[Stored items]
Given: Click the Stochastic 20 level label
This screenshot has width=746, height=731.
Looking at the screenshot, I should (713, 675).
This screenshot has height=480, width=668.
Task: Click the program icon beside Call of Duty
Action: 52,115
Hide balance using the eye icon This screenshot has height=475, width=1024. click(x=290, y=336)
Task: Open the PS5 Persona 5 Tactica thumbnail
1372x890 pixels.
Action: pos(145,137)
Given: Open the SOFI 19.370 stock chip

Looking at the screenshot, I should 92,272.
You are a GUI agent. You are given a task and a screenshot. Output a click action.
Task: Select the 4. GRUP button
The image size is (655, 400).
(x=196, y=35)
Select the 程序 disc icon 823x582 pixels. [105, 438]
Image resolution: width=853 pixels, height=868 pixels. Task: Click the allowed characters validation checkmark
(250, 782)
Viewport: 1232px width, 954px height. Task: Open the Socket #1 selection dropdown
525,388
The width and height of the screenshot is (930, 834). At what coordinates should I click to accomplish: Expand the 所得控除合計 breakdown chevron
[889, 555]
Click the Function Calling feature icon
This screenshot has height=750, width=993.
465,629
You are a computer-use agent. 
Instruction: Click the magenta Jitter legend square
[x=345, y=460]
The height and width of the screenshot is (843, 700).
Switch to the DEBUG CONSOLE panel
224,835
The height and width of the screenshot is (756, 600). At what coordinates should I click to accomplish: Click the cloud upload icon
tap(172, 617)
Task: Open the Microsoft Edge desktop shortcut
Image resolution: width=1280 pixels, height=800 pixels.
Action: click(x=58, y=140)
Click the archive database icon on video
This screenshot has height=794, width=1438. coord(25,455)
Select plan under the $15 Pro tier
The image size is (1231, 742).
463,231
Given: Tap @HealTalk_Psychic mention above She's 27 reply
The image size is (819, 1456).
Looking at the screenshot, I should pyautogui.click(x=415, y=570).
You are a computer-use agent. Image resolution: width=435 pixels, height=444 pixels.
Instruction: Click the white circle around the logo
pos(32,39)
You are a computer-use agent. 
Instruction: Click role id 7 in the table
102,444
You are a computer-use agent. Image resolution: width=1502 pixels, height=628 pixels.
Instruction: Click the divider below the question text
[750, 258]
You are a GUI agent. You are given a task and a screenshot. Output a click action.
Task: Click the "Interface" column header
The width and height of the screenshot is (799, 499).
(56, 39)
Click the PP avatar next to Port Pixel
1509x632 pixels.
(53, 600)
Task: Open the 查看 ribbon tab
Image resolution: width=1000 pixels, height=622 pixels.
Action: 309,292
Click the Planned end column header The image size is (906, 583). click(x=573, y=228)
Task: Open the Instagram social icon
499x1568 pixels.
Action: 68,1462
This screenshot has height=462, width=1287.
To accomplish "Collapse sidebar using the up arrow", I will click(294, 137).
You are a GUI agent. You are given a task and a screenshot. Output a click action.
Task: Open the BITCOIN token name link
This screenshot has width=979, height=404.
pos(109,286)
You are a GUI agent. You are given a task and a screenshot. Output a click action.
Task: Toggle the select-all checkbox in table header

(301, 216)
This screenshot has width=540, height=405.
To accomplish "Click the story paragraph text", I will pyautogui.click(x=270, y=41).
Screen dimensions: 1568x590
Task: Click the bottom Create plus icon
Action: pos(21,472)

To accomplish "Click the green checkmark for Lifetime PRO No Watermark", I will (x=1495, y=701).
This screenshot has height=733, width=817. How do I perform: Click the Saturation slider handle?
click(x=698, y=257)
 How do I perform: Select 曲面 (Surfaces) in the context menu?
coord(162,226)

Task directions — The answer must consist of every entry, set down exactly as given.

Answer —
Given: Click the Stochastic 20 level label
This screenshot has width=746, height=731.
Looking at the screenshot, I should (713, 675).
This screenshot has height=480, width=668.
Task: Click the program icon beside Call of Duty
Action: 52,115
Hide balance using the eye icon This screenshot has height=475, width=1024. click(x=290, y=336)
Task: Open the PS5 Persona 5 Tactica thumbnail
1372x890 pixels.
Action: pos(145,137)
Given: Open the SOFI 19.370 stock chip

Looking at the screenshot, I should 92,272.
You are a GUI agent. You are given a task and a screenshot. Output a click action.
Task: Select the 4. GRUP button
The image size is (655, 400).
(x=196, y=35)
Select the 程序 disc icon 823x582 pixels. [105, 438]
Image resolution: width=853 pixels, height=868 pixels. Task: Click the allowed characters validation checkmark
(250, 782)
Viewport: 1232px width, 954px height. Task: Open the Socket #1 selection dropdown
525,388
The width and height of the screenshot is (930, 834). At what coordinates should I click to accomplish: Expand the 所得控除合計 breakdown chevron
[889, 555]
Click the Function Calling feature icon
This screenshot has height=750, width=993.
465,629
You are a computer-use agent. 
Instruction: Click the magenta Jitter legend square
[x=345, y=460]
The height and width of the screenshot is (843, 700).
Switch to the DEBUG CONSOLE panel
224,835
The height and width of the screenshot is (756, 600). At what coordinates should I click to accomplish: Click the cloud upload icon
tap(172, 617)
Task: Open the Microsoft Edge desktop shortcut
Image resolution: width=1280 pixels, height=800 pixels.
Action: click(x=58, y=140)
Click the archive database icon on video
This screenshot has height=794, width=1438. coord(25,455)
Select plan under the $15 Pro tier
The image size is (1231, 742).
463,231
Given: Tap @HealTalk_Psychic mention above She's 27 reply
The image size is (819, 1456).
Looking at the screenshot, I should pyautogui.click(x=415, y=570).
You are a computer-use agent. Image resolution: width=435 pixels, height=444 pixels.
Instruction: Click the white circle around the logo
pos(32,39)
You are a computer-use agent. 
Instruction: Click role id 7 in the table
102,444
You are a computer-use agent. Image resolution: width=1502 pixels, height=628 pixels.
Instruction: Click the divider below the question text
[750, 258]
You are a GUI agent. You are given a task and a screenshot. Output a click action.
Task: Click the "Interface" column header
The width and height of the screenshot is (799, 499).
(56, 39)
Click the PP avatar next to Port Pixel
1509x632 pixels.
(53, 600)
Task: Open the 查看 ribbon tab
Image resolution: width=1000 pixels, height=622 pixels.
Action: 309,292
Click the Planned end column header The image size is (906, 583). click(x=573, y=228)
Task: Open the Instagram social icon
499x1568 pixels.
Action: 68,1462
This screenshot has height=462, width=1287.
To accomplish "Collapse sidebar using the up arrow", I will click(294, 137).
You are a GUI agent. You are given a task and a screenshot. Output a click action.
Task: Open the BITCOIN token name link
This screenshot has width=979, height=404.
pos(109,286)
You are a GUI agent. You are given a task and a screenshot. Output a click action.
Task: Toggle the select-all checkbox in table header

(301, 216)
This screenshot has width=540, height=405.
To accomplish "Click the story paragraph text", I will pyautogui.click(x=270, y=41).
Screen dimensions: 1568x590
Task: Click the bottom Create plus icon
Action: pos(21,472)

To accomplish "Click the green checkmark for Lifetime PRO No Watermark", I will (x=1495, y=701).
This screenshot has height=733, width=817. How do I perform: Click the Saturation slider handle?
click(x=698, y=257)
 How do I perform: Select 曲面 (Surfaces) in the context menu?
coord(162,226)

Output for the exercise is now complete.